Testo di partenza →
--------------------
Raitre "La grande storia"

 

Il documentario su Giovanni Paolo I, Albino Luciani, trasmesso recentemente dalla Rai, ha suscitato consensi, ma anche critiche. Pubblichiamo il commento di due "vecchi" collaboratori de L'Azione che hanno ambedue avuto modo di essere stati vicini ad Albino Luciani nel periodo del suo ministero episcopale a Vittorio Veneto. Condividiamo la loro valutazione critica per la carenza del documentario nella parte riguardante la nostra diocesi. Siamo convinti che certe sorprese che il suo brevissimo pontificato ha suscitato nascano da alcune caratteristiche della sua personalità che sono maturate proprio a Vittorio Veneto. Appoggiamo poi l'invito perché qualcuno, che sa e può, intraprenda quest'opera di doveroso completamento della figura del nostro amato Giovanni Paolo I.

 

(da L'Azione del 18 settembre 2005)

 

 

LA SOLITA DELUSIONE PER GLI ANNI "NOSTRI"

di Aldo Toffoli (già sindaco di Vittorio Veneto)
--------------------
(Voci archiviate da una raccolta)
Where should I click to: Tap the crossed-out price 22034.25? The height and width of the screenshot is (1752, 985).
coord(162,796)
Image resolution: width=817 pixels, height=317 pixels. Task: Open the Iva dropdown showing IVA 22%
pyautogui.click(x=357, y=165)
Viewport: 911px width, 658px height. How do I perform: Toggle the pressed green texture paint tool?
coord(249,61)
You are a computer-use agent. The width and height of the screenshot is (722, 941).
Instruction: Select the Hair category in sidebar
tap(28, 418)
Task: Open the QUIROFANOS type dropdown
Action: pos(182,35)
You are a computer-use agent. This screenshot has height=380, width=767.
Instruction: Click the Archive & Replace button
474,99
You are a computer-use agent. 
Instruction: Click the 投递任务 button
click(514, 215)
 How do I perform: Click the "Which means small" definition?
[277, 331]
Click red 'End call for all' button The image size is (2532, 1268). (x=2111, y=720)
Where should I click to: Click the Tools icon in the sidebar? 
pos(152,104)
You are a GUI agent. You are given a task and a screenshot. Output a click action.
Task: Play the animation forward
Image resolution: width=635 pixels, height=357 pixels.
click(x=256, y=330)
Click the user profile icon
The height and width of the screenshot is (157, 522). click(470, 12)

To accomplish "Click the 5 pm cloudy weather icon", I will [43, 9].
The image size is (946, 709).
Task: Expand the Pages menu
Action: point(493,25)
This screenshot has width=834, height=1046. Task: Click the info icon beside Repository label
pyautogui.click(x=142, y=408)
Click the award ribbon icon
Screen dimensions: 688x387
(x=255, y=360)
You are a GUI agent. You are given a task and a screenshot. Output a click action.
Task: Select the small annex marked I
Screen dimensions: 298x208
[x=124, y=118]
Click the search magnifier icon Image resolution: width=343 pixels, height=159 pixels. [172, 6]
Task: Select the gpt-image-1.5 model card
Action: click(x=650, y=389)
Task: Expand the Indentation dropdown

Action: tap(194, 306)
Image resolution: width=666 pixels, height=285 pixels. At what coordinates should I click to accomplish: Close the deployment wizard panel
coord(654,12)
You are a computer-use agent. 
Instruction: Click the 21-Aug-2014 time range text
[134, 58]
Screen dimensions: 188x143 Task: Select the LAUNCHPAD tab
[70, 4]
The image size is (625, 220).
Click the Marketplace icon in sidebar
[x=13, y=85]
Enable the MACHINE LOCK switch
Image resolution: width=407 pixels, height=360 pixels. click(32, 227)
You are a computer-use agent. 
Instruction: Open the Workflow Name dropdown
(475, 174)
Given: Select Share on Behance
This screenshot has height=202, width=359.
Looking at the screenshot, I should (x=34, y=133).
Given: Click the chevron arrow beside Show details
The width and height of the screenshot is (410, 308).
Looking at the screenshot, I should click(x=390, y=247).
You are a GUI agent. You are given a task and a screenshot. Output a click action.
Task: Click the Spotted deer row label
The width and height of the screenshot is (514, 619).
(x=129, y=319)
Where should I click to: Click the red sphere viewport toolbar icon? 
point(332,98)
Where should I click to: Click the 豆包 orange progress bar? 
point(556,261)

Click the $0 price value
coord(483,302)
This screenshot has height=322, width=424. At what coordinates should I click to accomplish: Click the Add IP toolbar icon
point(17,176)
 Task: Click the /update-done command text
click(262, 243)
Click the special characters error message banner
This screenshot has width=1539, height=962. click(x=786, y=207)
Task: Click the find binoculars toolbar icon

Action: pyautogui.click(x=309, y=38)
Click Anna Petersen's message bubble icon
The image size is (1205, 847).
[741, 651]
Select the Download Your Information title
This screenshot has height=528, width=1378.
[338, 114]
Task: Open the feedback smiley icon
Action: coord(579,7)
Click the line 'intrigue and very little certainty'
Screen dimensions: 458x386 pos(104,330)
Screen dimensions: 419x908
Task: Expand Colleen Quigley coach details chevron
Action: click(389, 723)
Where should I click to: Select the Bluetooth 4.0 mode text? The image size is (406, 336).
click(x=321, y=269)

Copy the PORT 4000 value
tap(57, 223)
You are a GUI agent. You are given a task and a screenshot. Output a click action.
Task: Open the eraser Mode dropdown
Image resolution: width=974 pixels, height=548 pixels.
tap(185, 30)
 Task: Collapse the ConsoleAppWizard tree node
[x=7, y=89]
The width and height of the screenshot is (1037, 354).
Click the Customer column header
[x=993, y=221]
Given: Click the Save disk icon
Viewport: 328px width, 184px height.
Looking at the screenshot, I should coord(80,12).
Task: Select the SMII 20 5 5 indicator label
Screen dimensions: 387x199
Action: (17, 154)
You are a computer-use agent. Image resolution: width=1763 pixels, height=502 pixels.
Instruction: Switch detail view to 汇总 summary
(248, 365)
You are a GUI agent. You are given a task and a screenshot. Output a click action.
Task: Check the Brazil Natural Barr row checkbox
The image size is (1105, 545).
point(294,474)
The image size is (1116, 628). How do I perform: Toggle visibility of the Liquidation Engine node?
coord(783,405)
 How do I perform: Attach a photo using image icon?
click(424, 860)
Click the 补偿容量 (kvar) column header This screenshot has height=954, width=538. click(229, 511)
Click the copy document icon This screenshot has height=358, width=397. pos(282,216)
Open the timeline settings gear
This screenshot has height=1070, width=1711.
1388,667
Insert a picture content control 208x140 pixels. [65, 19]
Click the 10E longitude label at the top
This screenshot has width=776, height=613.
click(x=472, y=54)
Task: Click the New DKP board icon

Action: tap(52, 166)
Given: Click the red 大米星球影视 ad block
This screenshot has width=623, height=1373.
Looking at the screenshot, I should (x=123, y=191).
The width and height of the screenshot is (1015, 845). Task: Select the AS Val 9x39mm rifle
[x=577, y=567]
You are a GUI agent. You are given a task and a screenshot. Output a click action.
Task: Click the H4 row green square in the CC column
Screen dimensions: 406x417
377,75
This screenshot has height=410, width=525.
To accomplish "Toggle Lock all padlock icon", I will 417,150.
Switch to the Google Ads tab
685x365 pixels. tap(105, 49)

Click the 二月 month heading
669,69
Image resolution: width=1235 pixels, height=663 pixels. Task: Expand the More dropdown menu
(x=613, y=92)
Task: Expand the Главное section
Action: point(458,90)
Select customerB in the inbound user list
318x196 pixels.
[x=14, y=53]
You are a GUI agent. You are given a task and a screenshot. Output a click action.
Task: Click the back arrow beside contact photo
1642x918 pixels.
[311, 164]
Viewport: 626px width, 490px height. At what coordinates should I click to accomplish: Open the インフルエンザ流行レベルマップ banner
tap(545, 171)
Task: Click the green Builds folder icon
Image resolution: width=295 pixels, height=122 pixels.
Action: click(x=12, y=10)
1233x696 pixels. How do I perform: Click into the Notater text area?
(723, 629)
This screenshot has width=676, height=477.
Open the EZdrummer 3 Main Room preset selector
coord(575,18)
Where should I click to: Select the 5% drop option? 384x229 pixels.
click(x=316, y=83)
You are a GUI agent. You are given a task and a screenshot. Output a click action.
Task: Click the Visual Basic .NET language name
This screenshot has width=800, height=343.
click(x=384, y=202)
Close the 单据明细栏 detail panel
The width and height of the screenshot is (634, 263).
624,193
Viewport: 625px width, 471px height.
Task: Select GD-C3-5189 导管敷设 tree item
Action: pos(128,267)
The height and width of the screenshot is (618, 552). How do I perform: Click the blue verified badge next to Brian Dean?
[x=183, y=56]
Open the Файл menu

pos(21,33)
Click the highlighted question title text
--------------------
Compiti da svolgere →
1. Ricopia senza modifiche le righe dei record, dalla riga che contiene "will [43, 9]." fino alla riga che contiene "Looking at the screenshot, I should click(x=390, y=247).", entrambe comprese.
2. Continua l'articolo sul documentario Rai dedicato a Giovanni Paolo I, a partire dalla riga successiva all'ultima riportata.

Ecco le risposte →
1.
To accomplish "Click the 5 pm cloudy weather icon", I will [43, 9].
The image size is (946, 709).
Task: Expand the Pages menu
Action: point(493,25)
This screenshot has width=834, height=1046. Task: Click the info icon beside Repository label
pyautogui.click(x=142, y=408)
Click the award ribbon icon
Screen dimensions: 688x387
(x=255, y=360)
You are a GUI agent. You are given a task and a screenshot. Output a click action.
Task: Select the small annex marked I
Screen dimensions: 298x208
[x=124, y=118]
Click the search magnifier icon Image resolution: width=343 pixels, height=159 pixels. [172, 6]
Task: Select the gpt-image-1.5 model card
Action: click(x=650, y=389)
Task: Expand the Indentation dropdown

Action: tap(194, 306)
Image resolution: width=666 pixels, height=285 pixels. At what coordinates should I click to accomplish: Close the deployment wizard panel
coord(654,12)
You are a computer-use agent. 
Instruction: Click the 21-Aug-2014 time range text
[134, 58]
Screen dimensions: 188x143 Task: Select the LAUNCHPAD tab
[70, 4]
The image size is (625, 220).
Click the Marketplace icon in sidebar
[x=13, y=85]
Enable the MACHINE LOCK switch
Image resolution: width=407 pixels, height=360 pixels. click(32, 227)
You are a computer-use agent. 
Instruction: Open the Workflow Name dropdown
(475, 174)
Given: Select Share on Behance
This screenshot has height=202, width=359.
Looking at the screenshot, I should (x=34, y=133).
Given: Click the chevron arrow beside Show details
The width and height of the screenshot is (410, 308).
Looking at the screenshot, I should click(x=390, y=247).

2.
Il documentario su papa Luciani trasmesso su Raitre lunedì 5 settembre ha ottenuto il consenso della critica e, penso, anche dei telespettatori. Per fare un paio di esempi: il critico del Corriere della Sera (del 7 settembre) lo definisce "una densa pagina di tivù", mentre quello dell'Espresso (numero 35 del 15 settembre) parla addirittura di "Un piccolo, ma non tanto piccolo, capolavoro, televisivo e non solo televisivo".
Non sono un esperto della materia ma, nel mio piccolo, mi sento di condividere i due autorevoli giudizi, almeno sull'opera televisiva in sé, considerata nel suo complesso.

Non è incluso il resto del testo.